EXERCISE OBJECTIVE:
In the entries below, how many lines contain the string "agent"? Respond with the number only.

Saved entries:
----
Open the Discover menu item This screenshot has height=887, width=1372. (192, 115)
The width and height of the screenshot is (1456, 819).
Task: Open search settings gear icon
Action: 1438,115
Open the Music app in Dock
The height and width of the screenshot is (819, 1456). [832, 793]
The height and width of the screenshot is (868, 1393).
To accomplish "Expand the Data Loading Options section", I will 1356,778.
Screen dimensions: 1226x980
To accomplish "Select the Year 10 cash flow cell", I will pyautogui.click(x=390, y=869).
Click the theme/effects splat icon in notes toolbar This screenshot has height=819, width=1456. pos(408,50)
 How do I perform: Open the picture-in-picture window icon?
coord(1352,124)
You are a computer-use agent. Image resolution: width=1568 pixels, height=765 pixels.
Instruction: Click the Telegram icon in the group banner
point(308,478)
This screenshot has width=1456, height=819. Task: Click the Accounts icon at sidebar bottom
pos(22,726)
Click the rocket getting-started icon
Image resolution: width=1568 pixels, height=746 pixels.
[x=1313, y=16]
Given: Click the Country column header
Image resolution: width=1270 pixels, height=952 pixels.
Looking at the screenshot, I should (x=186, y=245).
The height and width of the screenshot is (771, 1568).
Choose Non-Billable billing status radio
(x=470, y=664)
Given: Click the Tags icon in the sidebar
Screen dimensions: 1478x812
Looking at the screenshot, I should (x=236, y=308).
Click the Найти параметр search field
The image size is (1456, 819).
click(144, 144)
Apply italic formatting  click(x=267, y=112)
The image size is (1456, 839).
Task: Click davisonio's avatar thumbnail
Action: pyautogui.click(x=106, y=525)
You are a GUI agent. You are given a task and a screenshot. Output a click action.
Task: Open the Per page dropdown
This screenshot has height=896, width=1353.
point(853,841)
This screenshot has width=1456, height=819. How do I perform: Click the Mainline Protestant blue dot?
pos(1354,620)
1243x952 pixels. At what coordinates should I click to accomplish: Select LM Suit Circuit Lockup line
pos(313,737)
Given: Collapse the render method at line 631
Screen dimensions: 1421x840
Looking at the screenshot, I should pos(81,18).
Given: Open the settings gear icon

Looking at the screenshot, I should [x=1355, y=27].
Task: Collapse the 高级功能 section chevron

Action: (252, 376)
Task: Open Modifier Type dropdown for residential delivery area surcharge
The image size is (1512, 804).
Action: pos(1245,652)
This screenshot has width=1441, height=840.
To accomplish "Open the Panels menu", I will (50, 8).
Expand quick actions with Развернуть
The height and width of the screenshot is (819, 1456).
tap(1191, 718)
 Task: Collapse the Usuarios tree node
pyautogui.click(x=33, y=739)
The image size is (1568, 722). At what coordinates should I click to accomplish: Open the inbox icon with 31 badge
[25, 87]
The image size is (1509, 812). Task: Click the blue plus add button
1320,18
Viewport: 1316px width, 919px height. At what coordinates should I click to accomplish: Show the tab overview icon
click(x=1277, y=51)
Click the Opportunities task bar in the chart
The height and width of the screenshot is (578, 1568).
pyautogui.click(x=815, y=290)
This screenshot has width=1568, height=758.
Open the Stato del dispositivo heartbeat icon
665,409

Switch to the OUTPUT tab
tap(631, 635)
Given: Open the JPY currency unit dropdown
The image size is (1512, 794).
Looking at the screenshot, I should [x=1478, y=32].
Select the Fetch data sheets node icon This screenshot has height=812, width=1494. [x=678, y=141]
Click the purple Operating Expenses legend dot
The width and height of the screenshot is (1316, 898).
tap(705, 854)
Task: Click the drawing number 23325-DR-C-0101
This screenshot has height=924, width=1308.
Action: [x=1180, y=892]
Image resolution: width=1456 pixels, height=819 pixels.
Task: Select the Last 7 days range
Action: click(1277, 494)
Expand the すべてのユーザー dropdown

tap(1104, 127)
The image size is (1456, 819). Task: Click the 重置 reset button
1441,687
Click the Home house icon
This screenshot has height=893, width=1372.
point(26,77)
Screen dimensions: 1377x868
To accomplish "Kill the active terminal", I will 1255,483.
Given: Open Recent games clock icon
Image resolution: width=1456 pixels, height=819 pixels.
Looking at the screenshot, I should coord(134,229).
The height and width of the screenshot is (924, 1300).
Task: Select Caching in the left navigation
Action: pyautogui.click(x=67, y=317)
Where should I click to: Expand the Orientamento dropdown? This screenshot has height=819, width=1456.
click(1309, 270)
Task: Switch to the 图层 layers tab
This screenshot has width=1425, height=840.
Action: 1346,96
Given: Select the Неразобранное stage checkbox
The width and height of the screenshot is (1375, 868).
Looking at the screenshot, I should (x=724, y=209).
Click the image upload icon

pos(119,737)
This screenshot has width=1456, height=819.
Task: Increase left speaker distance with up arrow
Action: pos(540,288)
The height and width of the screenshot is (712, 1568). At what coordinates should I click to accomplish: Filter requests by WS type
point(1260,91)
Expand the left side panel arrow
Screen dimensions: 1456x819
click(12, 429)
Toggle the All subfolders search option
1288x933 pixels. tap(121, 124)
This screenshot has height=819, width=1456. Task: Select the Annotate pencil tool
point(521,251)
----
EXERCISE SOLUTION:
2